蠣殼〔(かきがら)〕の高山の上の大石に、つきて、ある事、中華の書に見へたり。日本諸州にも往々、之れ有り。邵子〔(せうし)〕の説に、『天地一元の壽數〔(じゆすう)〕を十二會(ゑ)に分けて凡そ十二萬九千六百を以つて天地の壽數とす。其の數、をはれば、天地萬物、滅びて、又、改まり、生ず。一會を一萬八百年とす。今は子の會より六萬年餘に、あたれり。
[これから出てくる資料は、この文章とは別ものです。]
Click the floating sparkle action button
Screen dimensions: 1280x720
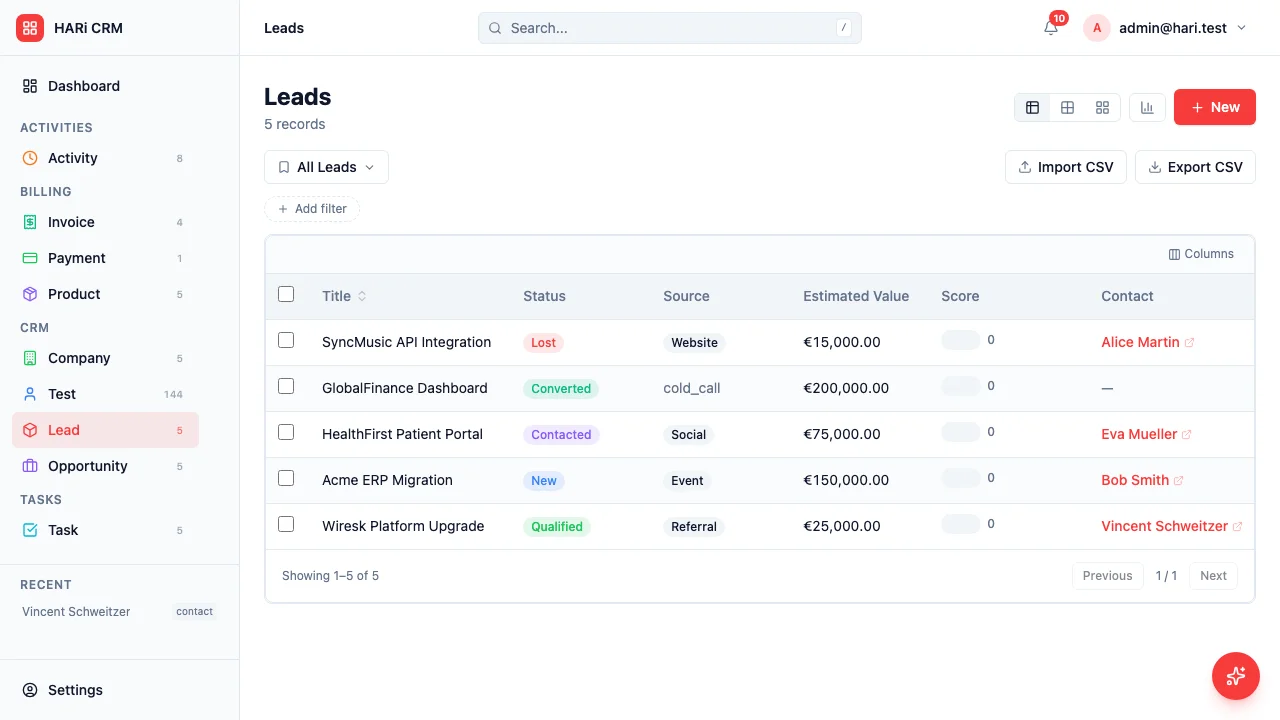tap(1236, 676)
』とす。天地の改まる時、土地・萬物は皆、變滅すといへども、只だ、石は亡びず。然らば、高山の蠣殻は前の天地の時の大石に付きたるか。今の天地となりて高山の上のぼるなるべし。此の説によれば疑ひ無し。

   *

とあるのを指す。

『これ又、「本草」に云ふ所にして、午山老人(こさんらうじん)の討論あり』不詳。前の牡蠣殻の化石が山か高い岩から出土することに関わる話であろうが、どうも「本草綱目」には見当たらない。一つきになったのは、現在の山東省青島市に午山があり、その南麓の海辺に海中に奇岩がそそり立つ石老人村があることぐらいである。中文の「百度百科」の「石老人村写真がある。識者の御教授を乞うものである。

『されども、「天地一元の壽數(しゆすう)改変の時に、付たる殼なり。」と云ふも、あまり、迂遠なる說也』否定的だが、益軒の言っていることが正当であることは言うまでもない。]